## TASK DESCRIPTION
Reproduce the data below in full and exclude every picture.

══════════

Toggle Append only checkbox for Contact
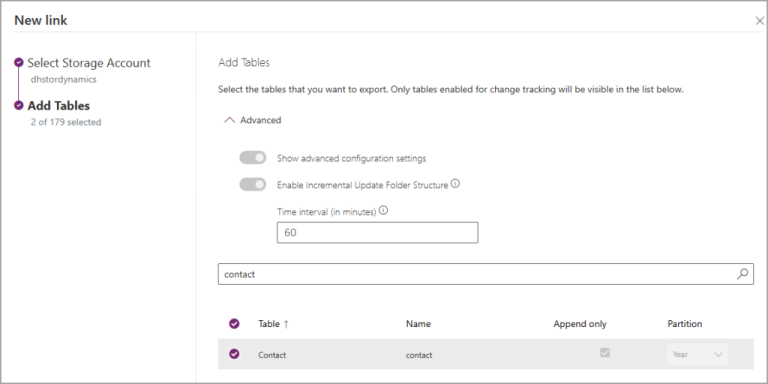The image size is (768, 384). click(x=605, y=353)
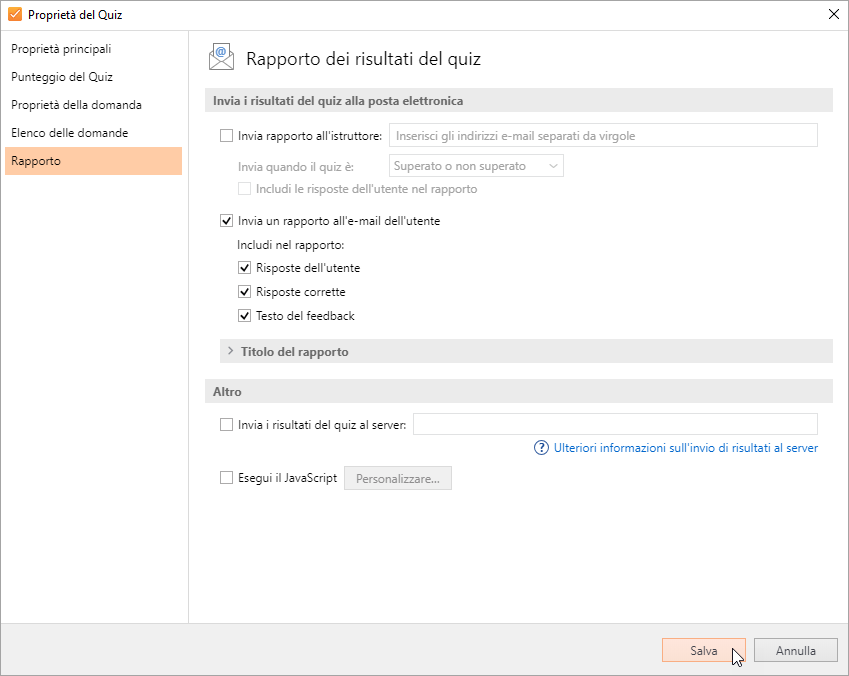Toggle Risposte corrette checkbox
The height and width of the screenshot is (676, 849).
click(245, 292)

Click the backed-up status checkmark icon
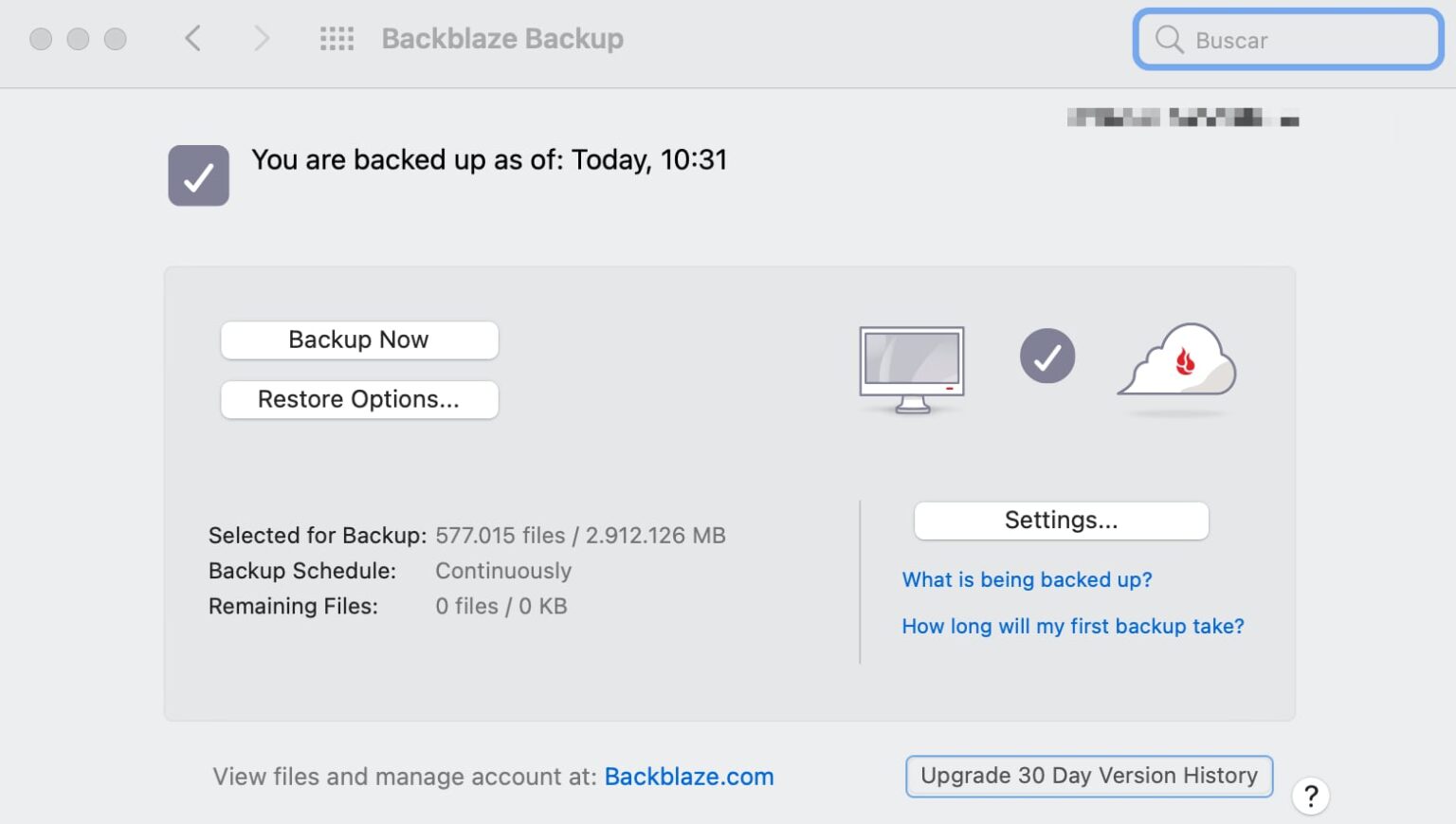(x=197, y=174)
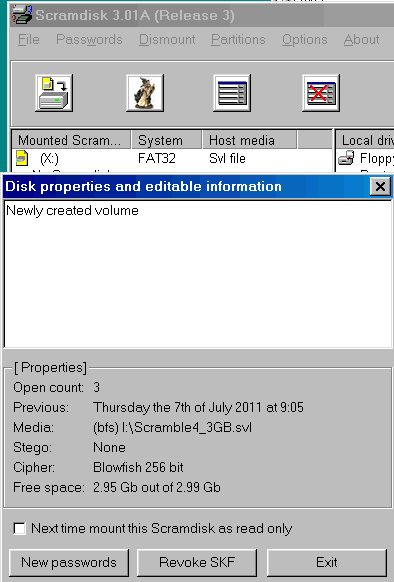Click the Revoke SKF button
The width and height of the screenshot is (394, 582).
tap(197, 562)
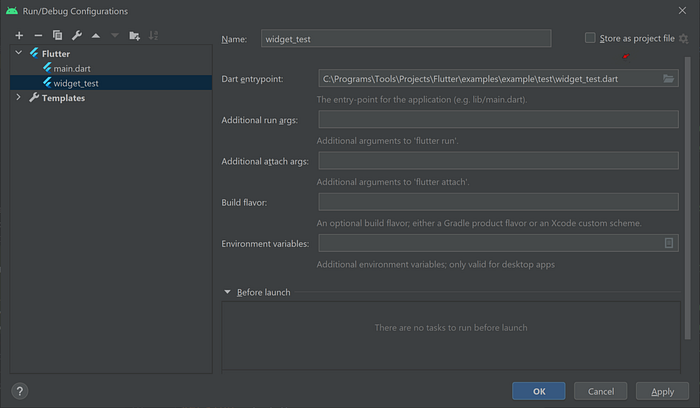Remove the selected configuration

click(x=38, y=35)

══════════

## ANSWER SECTION
Toggle Append only checkbox for Contact
The image size is (768, 384). click(x=605, y=353)
Toggle Risposte corrette checkbox
The height and width of the screenshot is (676, 849).
click(245, 292)

Click the backed-up status checkmark icon
(x=197, y=174)
Click the Revoke SKF button
The width and height of the screenshot is (394, 582).
tap(197, 562)
Remove the selected configuration

click(x=38, y=35)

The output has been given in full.